- Born: December 27, 1872 Giessen, German Empire
- Died: June 13, 1946 (aged 73) Highland Park, Illinois, U.S.
- Known for: Founder of the Anti-Defamation League
- Spouse: Hilda Valerie Freiler (1918–1946; his death)
- Children: Richard Livingston

= Sigmund Livingston =

American lawyer

Sigmund G. Livingston (December 27, 1872 – June 13, 1946) was a German-born American Jewish attorney working in Chicago, Illinois. Livingston was the founder and inaugural president of the Anti-Defamation League, and author of the book Must Men Hate?. The League's annual Sigmund Livingston Award, which recognizes individuals for outstanding contributions to furthering civil rights and fighting injustice, is named after him, as is its Sigmund Livingston Fellowship.

==Life and work==
Livingston was born in Giessen, Germany, the son of Dora and Mayer Löwenstein, and immigrated with his family to the United States in 1881, settling in Bloomington, Illinois. He became a naturalized US citizen in 1888. Livingston married Hilda Valerie Freiler on December 18, 1918. He graduated from the Law School of Illinois Wesleyan University in Bloomington, Illinois and became an attorney. He also became active in Jewish causes, joining his local B'nai B'rith lodge. He grew increasingly concerned at what he saw as pervasive stereotyping of Jews, and after walking out on a theater performance in Chicago where he felt that Jews were being caricatured, he decided to form an organization to refute anti-Jewish stereotypes. He discussed the situation with a fellow attorney, Adolf Kraus, the president of B'nai B'rith, and on September 17, 1913, Livingston founded the Anti-Defamation League, at that time a committee of the Chicago B'nai B'rith.
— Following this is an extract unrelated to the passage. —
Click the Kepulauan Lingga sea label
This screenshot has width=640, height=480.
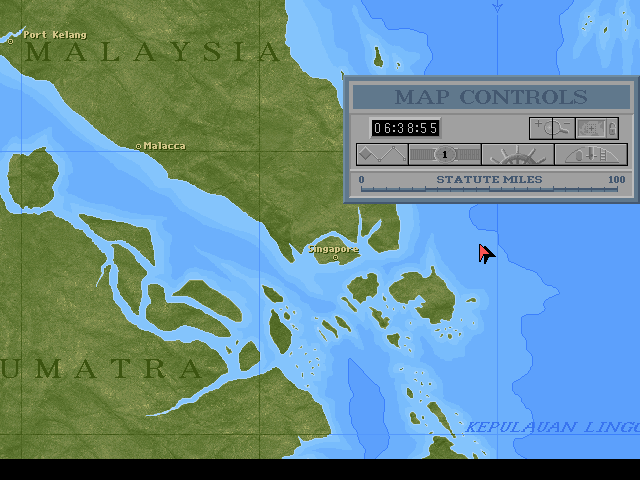tap(550, 428)
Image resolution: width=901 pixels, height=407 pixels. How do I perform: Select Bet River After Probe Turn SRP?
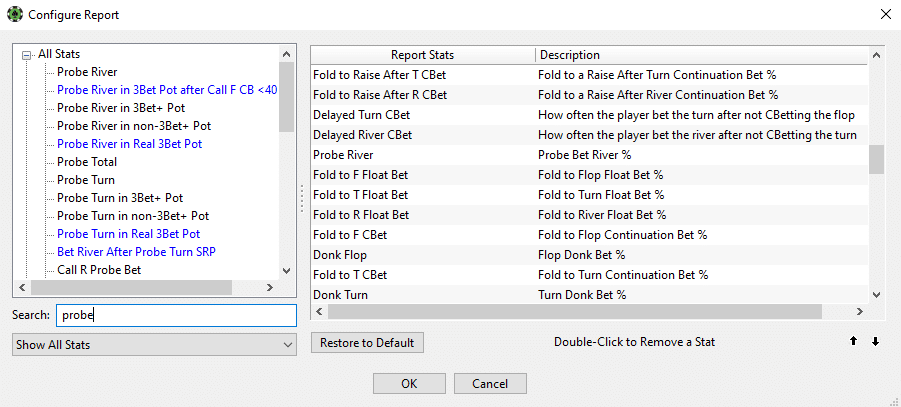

Livingston was known as a tireless advocate for tolerance, speaking out against antisemitism throughout the United States, through speaking engagements and conferences. Under his leadership, the Anti-Defamation League was able to address stereotypes in the popular culture, as well as in academia. For example, in 1930, the ADL was able to persuade the compilers of Roget's Thesaurus to remove an objectionable portion from its pages: it has defined Jew as synonymous with "cunning, rich, usurer, extortioner, heretic". The editors of Roget's apologized and agreed to change the definition in the next edition. In 1944, Livingston also wrote a book that refuted some of the most common anti-Jewish myths, especially those used by the Nazis. Must Men Hate? received a number of favorable reviews, including one that called it an "impressive" and "valuable" volume.

After graduation from Illinois Wesleyan Law School in 1894, Livingston began an active 30-year law practice in Bloomington, Illinois. He moved to Chicago and in 1929 became a partner in Lederer, Livingston, Kahn and Adler (now known as Saul Ewing Arnstein & Lehr, LLP).

He continued his campaign for civil rights and his fight against injustice. In 1942, Henry Ford turned to him for assistance when the media charged him with antisemitism.

After many years as an attorney and as head of the ADL, Livingston retired, and he died on June 13, 1946, in Highland Park, Illinois, at the age of 73. He was survived by his wife, Hilda, and son, Richard. In appreciation for his many years of service, B'nai B'rith established ten fellowships in his memory. The original awards were $2,000, with the money going to students who agreed to do research into prejudice and study “racial and cultural relations”.